MacOS – Strategy for storage on Mac Pro with SSD

javamacosssd

I've switched my 2008 MacBook Pro to SSD, and love the speed increase.

I'm now keen to do the same on my 2007 Mac Pro desktop. I've currently got 1Tb + 2*500Gb disks installed. My strategy is to go for a startup disk of about 128Gb, with the 'bare minimum' stored on it, then leave the rest of my data on the traditional hard disks.

So, if I'm mostly doing Java (Eclipse) development, plus a couple of VMWare Fusion Windows installations (used for testing), what is it most worth putting on the SSD? And what shall I just leave on the magnetic disks.

My gut feeling is that it's worth putting my Java IDE plus sources on SSD, since in compilation there's lots of disk access.
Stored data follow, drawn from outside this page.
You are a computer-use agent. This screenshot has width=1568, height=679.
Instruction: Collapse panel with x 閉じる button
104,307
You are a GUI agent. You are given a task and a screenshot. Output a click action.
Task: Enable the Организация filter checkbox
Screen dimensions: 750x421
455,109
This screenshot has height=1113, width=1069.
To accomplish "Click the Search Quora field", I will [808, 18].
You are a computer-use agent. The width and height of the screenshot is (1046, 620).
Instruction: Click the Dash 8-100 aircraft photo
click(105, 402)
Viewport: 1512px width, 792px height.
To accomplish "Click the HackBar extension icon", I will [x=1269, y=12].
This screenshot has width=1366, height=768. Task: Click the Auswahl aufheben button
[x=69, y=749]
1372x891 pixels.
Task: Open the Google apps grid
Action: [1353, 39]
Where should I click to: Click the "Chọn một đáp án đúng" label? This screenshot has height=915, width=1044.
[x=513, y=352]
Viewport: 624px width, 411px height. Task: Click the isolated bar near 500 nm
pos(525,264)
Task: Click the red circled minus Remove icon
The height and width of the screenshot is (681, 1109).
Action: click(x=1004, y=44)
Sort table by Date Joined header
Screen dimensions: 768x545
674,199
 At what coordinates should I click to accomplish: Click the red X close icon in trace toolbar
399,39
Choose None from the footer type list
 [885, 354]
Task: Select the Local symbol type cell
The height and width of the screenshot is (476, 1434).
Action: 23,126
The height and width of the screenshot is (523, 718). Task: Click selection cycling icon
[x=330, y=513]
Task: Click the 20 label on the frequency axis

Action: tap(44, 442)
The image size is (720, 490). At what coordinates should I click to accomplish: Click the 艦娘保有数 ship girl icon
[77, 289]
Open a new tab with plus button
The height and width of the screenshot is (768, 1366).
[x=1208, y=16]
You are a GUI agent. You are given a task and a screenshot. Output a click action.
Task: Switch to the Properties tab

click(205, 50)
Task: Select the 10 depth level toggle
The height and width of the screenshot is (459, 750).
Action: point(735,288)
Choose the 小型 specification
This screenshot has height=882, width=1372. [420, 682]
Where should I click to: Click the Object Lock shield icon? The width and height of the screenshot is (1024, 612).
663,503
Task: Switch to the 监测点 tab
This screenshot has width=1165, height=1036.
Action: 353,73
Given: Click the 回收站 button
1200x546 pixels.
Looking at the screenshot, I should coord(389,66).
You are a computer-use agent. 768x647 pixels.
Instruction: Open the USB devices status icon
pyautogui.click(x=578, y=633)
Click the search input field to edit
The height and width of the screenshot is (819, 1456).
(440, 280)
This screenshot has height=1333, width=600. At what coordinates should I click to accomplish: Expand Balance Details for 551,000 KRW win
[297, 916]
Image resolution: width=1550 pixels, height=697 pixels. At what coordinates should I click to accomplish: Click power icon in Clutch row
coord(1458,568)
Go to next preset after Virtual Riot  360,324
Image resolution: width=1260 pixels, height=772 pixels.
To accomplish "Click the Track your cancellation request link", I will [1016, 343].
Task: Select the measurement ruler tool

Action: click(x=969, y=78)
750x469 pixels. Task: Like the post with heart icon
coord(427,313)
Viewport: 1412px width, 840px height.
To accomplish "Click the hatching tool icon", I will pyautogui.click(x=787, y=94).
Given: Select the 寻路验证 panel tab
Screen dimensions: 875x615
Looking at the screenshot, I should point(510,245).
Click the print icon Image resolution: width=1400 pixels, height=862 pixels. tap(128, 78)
The Fusion VMs can probably sit on Magnetic disks, I don't mind a penalty starting them up: it's just once per week or so.

Sugestions welcome…

Best Answer

I have been building out Mac Pros for a while with SSD for the boot, user accounts and all the apps that fit.

Placing the large user data that doesn't fit as well as large Apps on the magnetic storage has worked well as the system and user caches stay on the SSD. You absolutely want your code and build scratch / temp files / object files on SSD for speed reasons.

The simpler the better - I have been using software RAID to span the HDD so the users all see three volumes whether or not they have one drive partitioned, a mix of SSD/HDD or full SSD/HDD and external drives for data and/or TimeMachine.

Macintosh HD - SSD unless lower performance is OK. Data - all the HDD striped (optional on non SSD macs) Time Machine - internal if possible - external

On the fastest macs - we are thinking of striping 3 SSD as DATA - moving the Time Machine to external storage as buying large (teraByte) SSD is still a costly proposition.